Linear Plateau in R
A linear plateau model is a statistical model used to describe a situation where the response variable increases linearly with the independent variable up to a certain threshold, after which it remains constant. This model is useful in various fields such as agriculture, biology, and economics, where a response (like crop yield, growth rate, or production) initially increases with an input (like fertilizer, dosage, or investment) but plateaus after a certain point.
# Load necessary libraries
library(ggplot2)
library(nls2)
# Simulated data for Linear Plateau Model (not necessary, as you will have your own data)
set.seed(123)
x <- seq(1, 20, by = 0.5)
y_linear <- ifelse(x <= 10, 3 + 2 * x + rnorm(length(x), sd = 2), 23 + rnorm(length(x), sd = 2))
data_linear <- data.frame(x = x, y = y_linear)
# Fit linear plateau model
linear_plateau_model <- nls(y ~ ifelse(x <= c, a + b * x, a + b * c), data = data_linear, start = list(a = 3, b = 2, c = 10))
# Extract coefficients
linear_coef <- coef(linear_plateau_model)
linear_eqn <- paste0("y = ", round(linear_coef['a'], 2), " + ", round(linear_coef['b'], 2), " * x\nfor x <= ", round(linear_coef['c'], 2), "\n",
"y = ", round(linear_coef['a'] + linear_coef['b'] * linear_coef['c'], 2), "\nfor x > ", round(linear_coef['c'], 2))
# Plot the data and the fitted linear plateau model
ggplot(data_linear, aes(x = x, y = y)) +
geom_point() + # Scatter plot
geom_line(aes(y = predict(linear_plateau_model)), color = "blue", size = 1) + # Linear plateau model
geom_vline(xintercept = linear_coef['c'], linetype = "dashed", color = "blue") + # Add vertical line for breakpoint
annotate("text", x = linear_coef['c'] + 0.5, y = max(data_linear$y), label = paste("Breakpoint =", round(linear_coef['c'], 2)), color = "blue", angle = 90, vjust = -0.5) +
labs(title = "Linear Plateau Model",
subtitle = "Response variable vs.

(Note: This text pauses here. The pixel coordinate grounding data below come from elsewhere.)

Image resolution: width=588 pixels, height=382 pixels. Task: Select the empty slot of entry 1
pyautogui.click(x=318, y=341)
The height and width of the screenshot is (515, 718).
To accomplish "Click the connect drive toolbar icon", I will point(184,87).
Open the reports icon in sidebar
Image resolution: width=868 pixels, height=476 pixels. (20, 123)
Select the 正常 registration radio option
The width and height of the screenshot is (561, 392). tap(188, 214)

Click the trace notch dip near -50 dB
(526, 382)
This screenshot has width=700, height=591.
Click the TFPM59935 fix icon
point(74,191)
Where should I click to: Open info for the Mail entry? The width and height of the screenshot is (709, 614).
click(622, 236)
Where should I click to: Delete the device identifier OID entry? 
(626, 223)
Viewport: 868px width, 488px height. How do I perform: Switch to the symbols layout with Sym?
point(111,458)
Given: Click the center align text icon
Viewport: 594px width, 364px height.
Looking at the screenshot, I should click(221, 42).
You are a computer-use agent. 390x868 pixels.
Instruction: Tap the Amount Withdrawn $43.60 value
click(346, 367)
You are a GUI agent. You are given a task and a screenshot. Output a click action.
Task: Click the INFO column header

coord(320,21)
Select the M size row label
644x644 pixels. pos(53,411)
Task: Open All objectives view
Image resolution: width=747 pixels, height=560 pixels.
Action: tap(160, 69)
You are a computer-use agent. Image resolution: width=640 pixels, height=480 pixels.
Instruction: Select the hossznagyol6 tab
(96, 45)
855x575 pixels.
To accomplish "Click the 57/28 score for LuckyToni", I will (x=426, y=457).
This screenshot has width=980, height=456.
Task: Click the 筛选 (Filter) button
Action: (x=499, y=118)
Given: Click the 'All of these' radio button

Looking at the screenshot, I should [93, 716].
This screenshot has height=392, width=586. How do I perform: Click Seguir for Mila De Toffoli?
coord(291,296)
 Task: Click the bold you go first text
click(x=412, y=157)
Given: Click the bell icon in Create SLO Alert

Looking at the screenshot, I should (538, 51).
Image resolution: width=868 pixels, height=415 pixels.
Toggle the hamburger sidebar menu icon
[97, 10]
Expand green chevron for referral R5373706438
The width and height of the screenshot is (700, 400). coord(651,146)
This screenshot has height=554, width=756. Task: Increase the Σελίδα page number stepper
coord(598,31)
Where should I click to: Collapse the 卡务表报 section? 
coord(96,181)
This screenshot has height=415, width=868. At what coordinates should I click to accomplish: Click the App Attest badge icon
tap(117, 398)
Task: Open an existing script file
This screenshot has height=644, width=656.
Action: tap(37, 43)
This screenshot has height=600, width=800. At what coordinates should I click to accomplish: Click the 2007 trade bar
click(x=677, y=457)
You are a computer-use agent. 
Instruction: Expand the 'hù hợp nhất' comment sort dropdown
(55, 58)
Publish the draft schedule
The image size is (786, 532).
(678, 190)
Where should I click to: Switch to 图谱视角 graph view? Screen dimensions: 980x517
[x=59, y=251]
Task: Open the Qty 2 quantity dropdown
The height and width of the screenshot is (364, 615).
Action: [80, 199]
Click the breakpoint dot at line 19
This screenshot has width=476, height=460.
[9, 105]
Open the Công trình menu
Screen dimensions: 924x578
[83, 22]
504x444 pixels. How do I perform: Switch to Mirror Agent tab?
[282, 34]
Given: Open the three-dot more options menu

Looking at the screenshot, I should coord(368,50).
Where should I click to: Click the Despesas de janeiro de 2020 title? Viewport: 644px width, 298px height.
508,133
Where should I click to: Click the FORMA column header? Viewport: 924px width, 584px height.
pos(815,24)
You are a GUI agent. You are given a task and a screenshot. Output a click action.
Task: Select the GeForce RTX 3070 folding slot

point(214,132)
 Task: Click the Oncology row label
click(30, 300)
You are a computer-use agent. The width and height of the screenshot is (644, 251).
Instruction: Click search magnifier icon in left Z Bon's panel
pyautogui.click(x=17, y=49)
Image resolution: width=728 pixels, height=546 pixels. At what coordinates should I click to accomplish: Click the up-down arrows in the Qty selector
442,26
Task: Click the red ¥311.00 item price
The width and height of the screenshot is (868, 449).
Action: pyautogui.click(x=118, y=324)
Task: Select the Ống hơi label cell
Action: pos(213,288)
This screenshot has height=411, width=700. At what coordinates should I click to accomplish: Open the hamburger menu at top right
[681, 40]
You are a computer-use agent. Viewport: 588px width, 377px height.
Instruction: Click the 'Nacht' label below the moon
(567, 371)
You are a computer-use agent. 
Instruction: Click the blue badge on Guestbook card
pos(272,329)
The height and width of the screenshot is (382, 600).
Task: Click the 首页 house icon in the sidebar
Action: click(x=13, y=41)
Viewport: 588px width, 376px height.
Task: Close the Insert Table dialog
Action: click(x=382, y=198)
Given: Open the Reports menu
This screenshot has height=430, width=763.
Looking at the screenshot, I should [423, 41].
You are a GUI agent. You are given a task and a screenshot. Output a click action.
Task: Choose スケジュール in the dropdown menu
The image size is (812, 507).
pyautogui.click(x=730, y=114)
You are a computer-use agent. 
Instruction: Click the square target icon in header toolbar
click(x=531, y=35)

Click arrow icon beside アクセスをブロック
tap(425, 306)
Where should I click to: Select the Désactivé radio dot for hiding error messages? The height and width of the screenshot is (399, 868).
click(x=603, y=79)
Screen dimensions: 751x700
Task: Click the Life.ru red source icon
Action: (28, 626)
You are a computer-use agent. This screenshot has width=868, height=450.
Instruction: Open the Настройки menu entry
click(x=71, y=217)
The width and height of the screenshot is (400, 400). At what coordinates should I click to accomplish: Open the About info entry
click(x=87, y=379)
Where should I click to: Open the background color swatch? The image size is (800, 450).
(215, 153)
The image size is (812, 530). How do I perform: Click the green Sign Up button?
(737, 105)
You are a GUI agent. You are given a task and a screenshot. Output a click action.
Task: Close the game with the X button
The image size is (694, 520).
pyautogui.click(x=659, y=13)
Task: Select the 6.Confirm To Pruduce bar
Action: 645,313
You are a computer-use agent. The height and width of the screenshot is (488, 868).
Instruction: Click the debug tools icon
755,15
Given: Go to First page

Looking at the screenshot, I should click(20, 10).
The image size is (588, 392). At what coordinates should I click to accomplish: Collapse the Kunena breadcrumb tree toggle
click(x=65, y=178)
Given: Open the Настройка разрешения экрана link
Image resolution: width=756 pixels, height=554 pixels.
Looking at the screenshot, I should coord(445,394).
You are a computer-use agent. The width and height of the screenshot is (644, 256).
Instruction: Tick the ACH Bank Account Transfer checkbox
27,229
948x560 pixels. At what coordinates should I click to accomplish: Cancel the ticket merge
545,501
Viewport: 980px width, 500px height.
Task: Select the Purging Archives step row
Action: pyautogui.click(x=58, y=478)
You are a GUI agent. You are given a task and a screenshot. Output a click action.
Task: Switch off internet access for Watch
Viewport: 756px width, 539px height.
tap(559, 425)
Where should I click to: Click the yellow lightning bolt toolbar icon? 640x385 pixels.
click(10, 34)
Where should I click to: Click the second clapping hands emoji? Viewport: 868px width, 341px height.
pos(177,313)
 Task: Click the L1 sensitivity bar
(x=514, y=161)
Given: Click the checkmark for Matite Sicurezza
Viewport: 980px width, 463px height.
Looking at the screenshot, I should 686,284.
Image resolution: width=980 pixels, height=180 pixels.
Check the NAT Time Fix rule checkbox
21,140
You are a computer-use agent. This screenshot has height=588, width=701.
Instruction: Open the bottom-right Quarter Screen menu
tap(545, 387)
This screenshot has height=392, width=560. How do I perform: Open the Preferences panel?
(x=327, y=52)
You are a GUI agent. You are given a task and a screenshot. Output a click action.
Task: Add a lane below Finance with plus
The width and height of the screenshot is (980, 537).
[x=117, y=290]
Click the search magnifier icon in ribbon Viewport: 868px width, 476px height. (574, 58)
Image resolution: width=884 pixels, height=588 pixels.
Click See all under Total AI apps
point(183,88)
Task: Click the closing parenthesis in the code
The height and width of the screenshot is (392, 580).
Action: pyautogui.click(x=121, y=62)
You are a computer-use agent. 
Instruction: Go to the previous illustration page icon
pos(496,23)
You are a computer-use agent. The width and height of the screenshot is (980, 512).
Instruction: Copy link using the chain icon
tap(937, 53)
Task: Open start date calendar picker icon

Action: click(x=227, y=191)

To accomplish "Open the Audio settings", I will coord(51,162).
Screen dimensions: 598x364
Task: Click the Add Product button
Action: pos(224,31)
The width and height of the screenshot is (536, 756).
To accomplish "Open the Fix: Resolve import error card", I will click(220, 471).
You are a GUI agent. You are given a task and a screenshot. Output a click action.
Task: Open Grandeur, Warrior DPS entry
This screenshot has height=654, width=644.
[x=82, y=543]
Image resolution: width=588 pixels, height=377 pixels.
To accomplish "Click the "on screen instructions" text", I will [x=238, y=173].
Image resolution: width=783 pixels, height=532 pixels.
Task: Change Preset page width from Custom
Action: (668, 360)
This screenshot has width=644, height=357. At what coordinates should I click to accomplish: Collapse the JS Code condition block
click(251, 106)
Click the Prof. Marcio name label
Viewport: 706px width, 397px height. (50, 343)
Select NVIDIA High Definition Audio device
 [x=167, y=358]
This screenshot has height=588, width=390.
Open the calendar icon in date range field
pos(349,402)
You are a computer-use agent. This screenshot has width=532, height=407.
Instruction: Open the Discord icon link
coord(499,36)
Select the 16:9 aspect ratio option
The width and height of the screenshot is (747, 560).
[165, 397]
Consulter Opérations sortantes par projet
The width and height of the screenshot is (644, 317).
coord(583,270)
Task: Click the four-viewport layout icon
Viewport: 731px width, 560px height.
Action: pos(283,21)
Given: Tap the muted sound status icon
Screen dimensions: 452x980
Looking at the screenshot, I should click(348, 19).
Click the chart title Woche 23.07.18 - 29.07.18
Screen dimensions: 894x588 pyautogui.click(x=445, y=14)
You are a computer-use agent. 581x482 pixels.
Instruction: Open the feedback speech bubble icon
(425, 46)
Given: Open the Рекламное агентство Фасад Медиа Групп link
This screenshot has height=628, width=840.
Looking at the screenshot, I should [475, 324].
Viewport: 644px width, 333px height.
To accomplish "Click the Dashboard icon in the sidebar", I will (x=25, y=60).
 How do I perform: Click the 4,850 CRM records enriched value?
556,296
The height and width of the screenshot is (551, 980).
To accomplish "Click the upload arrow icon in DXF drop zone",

Independent variable",
x = "Independent Variable (x)",
y = "Response Variable (y)") +
annotate("text", x = 15, y = 35, label = linear_eqn, hjust = 0, color = "blue") +
theme_minimal()
Code explanation
linear_plateau_model <- nls(y ~ ifelse(x <= c, a + b * x, a + b * c), data = data_linear, start = list(a = 3, b = 2, c = 10))
nls Function: nls stands for Nonlinear Least Squares, a function used to fit nonlinear models.
y ~ ifelse(x <= c, a + b x, a + b c): This is the model formula.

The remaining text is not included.